- **INPUT RECORDS**
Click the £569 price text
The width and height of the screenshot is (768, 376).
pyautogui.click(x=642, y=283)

* * *

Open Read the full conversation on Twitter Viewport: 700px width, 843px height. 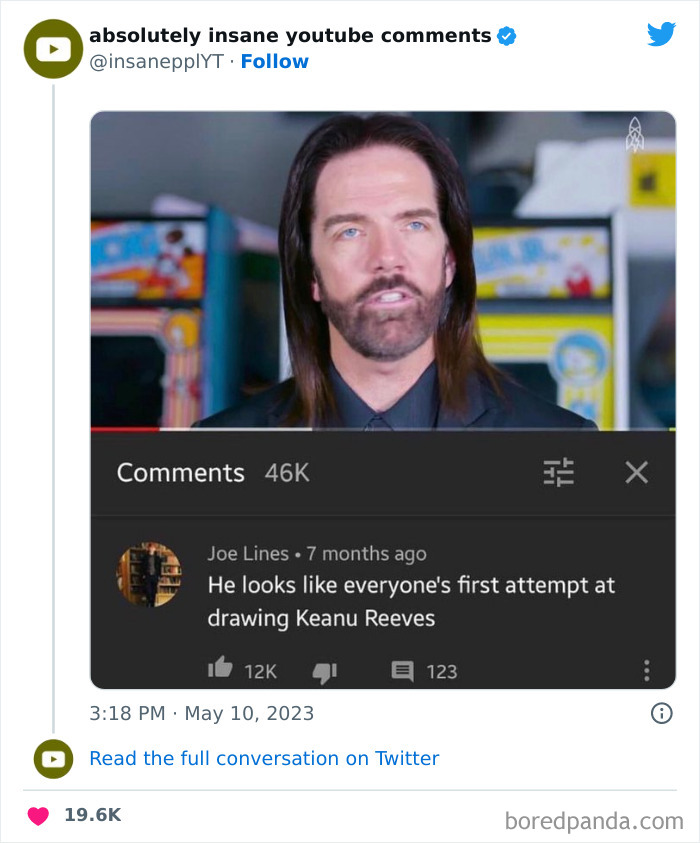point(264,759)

* * *

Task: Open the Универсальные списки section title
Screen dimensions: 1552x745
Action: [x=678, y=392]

- **TASK**
Return, verbatim, the lines of the listing between the line containing "Click the £569 price text" and the line containing "pyautogui.click(x=642, y=283)", inclusive.

- **COMPLETED TASK**
Click the £569 price text
The width and height of the screenshot is (768, 376).
pyautogui.click(x=642, y=283)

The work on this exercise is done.